**TASK MATERIAL**
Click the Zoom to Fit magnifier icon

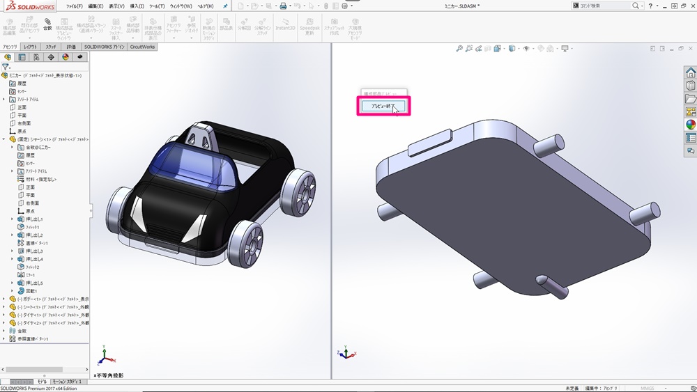tap(459, 49)
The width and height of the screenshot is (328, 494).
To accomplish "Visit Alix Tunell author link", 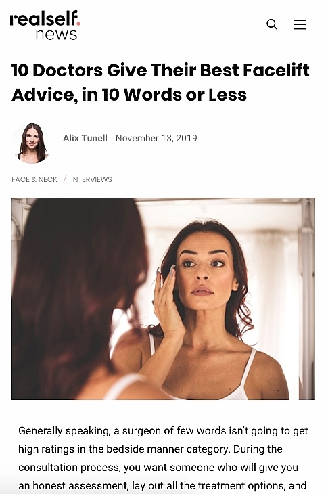I will pos(85,138).
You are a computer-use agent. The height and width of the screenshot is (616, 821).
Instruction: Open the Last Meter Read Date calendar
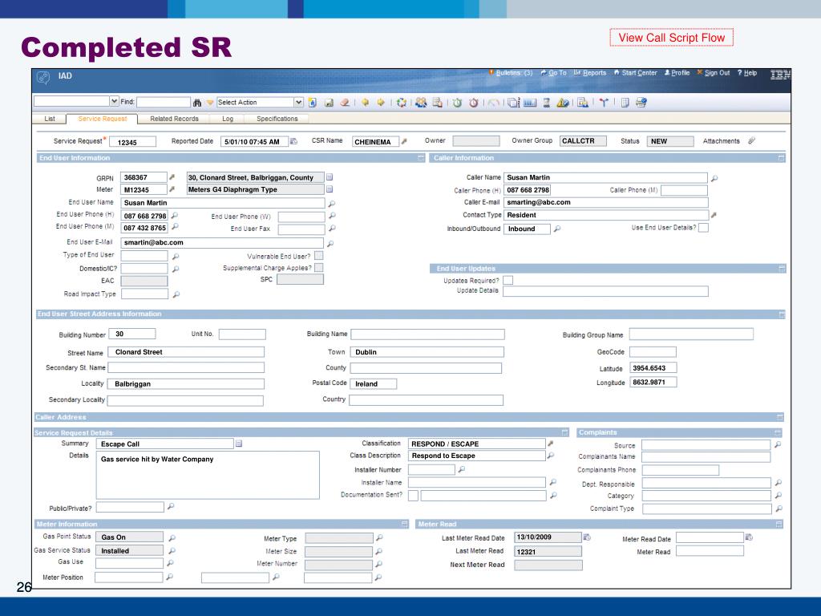(x=587, y=537)
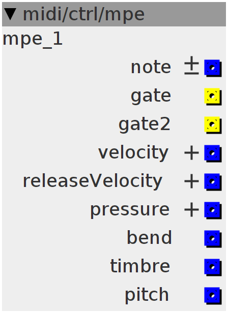This screenshot has height=313, width=228.
Task: Click the blue note outlet jack
Action: 213,68
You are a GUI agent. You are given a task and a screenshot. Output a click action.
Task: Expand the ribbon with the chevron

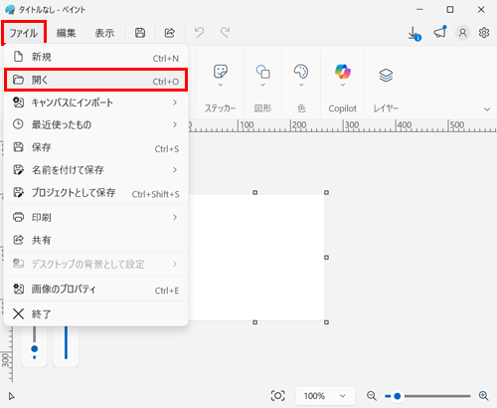click(487, 109)
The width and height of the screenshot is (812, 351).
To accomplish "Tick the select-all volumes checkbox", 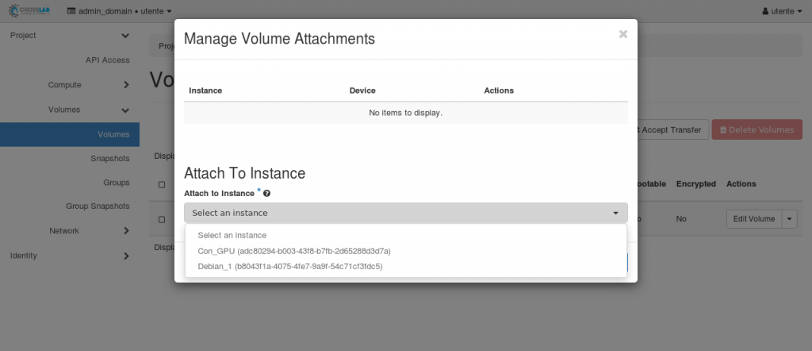I will coord(162,184).
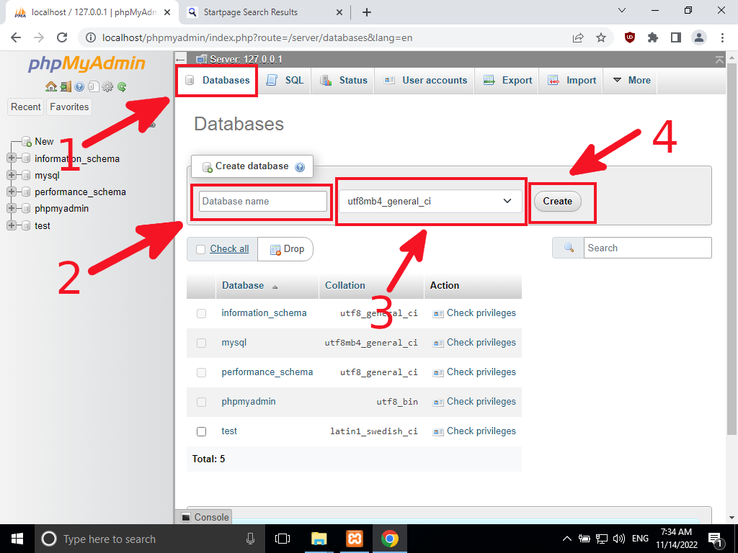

**PROBLEM REQUIREMENTS**
List every line above that contains the word "agent".

**EXPECTED ANSWER**
You are a computer-use agent. The height and width of the screenshot is (616, 821).
You are a GUI agent. You are given a task and a screenshot. Output a click action.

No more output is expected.